Al deze voorbeelden vormen slechts een greep uit alle campagnes die binnen gemeenten lopen. Er zijn er veel meer. Vooral wedstrijden voor de beste ambtelijke tekst blijken populair. Zo organiseerde de stad Groningen een wedstrijd voor de beste beleidsnota, en deed de Groningse gemeente Hoogezand hetzelfde voor de beste gemeentelijke brief.
| |
‘Schrijven met gevoel’
Als onderdeel van de cursus ‘Schrijven met gevoel’ moest een ambtenaar van de Sociale Dienst een oproep schrijven om uitkeringsgerechtigden te betrekken bij het gemeentelijk minimabeleid. Het was de bedoeling dat hij zich op zijn eigen gevoel zou richten. In plaats van een tekst als ‘Uitkeringsgerechtigden worden uitgenodigd om te participeren in het besluitvormingsproces ...’ schreef hij het volgende:
Ze doen maar. Naar onze mening wordt nooit gevraagd. Ze beslissen maar over ons zonder dat ze er sjoege van hebben wat dat voor ons betekent. Zij hebben makkelijk praten...
Dat zijn zo wat uitspraken die je als ambtenaar optekent als je door de hal van de afdeling Sociale Zaken loopt. Nu daar gaan we don voor eens en voor altijd wat aan doen. Voortaan geen gemopper meer in de hal of elders waar we niets mee kunnen. Geen afwachtende houding meer. (...) Neen, wees voortaan eens een volwaardige gesprekspartner voor sociale zaken en denk in alle redelijkheid mee het minimabeleid in deze gemeente vorm te geven.
| |
Achterstand
Hoe komt het eigenlijk dat vooral gemeenten zo uitbundig omgaan met taal? Commerciële organisaties, waarbinnen toch ook naar hartenlust wordt gecorrespondeerd en gerapporteerd, timmeren aanzienlijk minder aan de weg. Heeft de ambtenarij misschien een achterstand weg te werken?

→ **MATERIAAL**
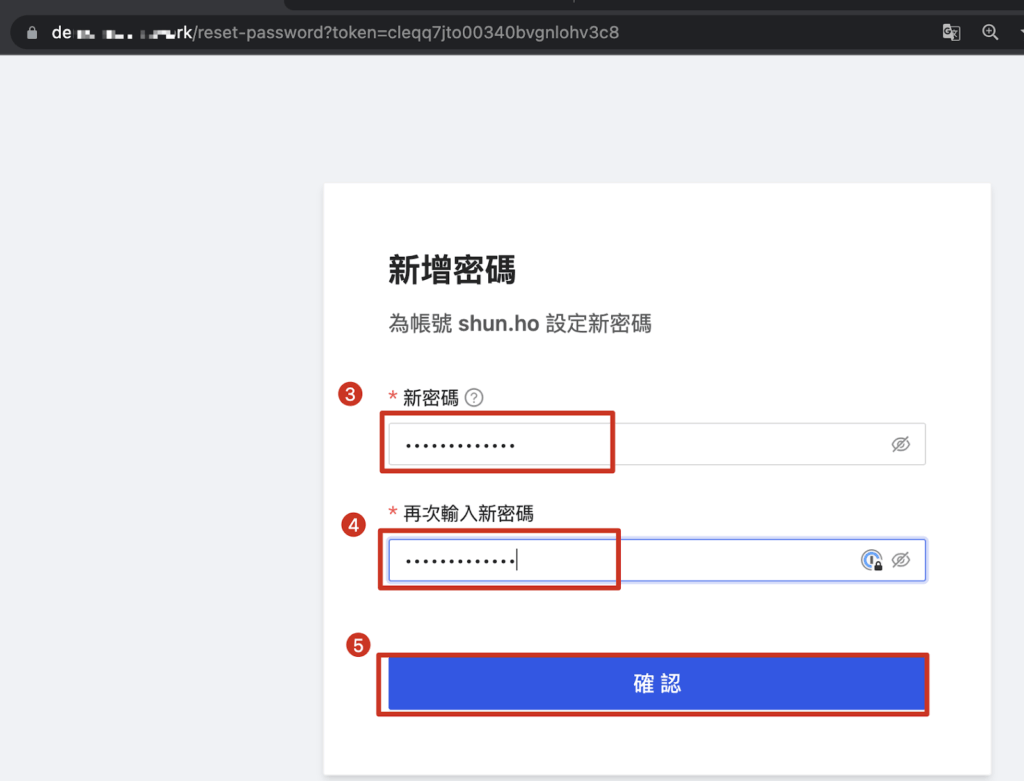The height and width of the screenshot is (781, 1024).
Task: Click the red step 3 badge
Action: pos(350,395)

→ **OPDRACHT**
Geef uit het tekstfragment over ambtelijke teksten letterlijk alles terug van "Al deze voorbeelden" tot en met "beste gemeentelijke brief.".

→ **HET ANTWOORD**
Al deze voorbeelden vormen slechts een greep uit alle campagnes die binnen gemeenten lopen. Er zijn er veel meer. Vooral wedstrijden voor de beste ambtelijke tekst blijken populair. Zo organiseerde de stad Groningen een wedstrijd voor de beste beleidsnota, en deed de Groningse gemeente Hoogezand hetzelfde voor de beste gemeentelijke brief.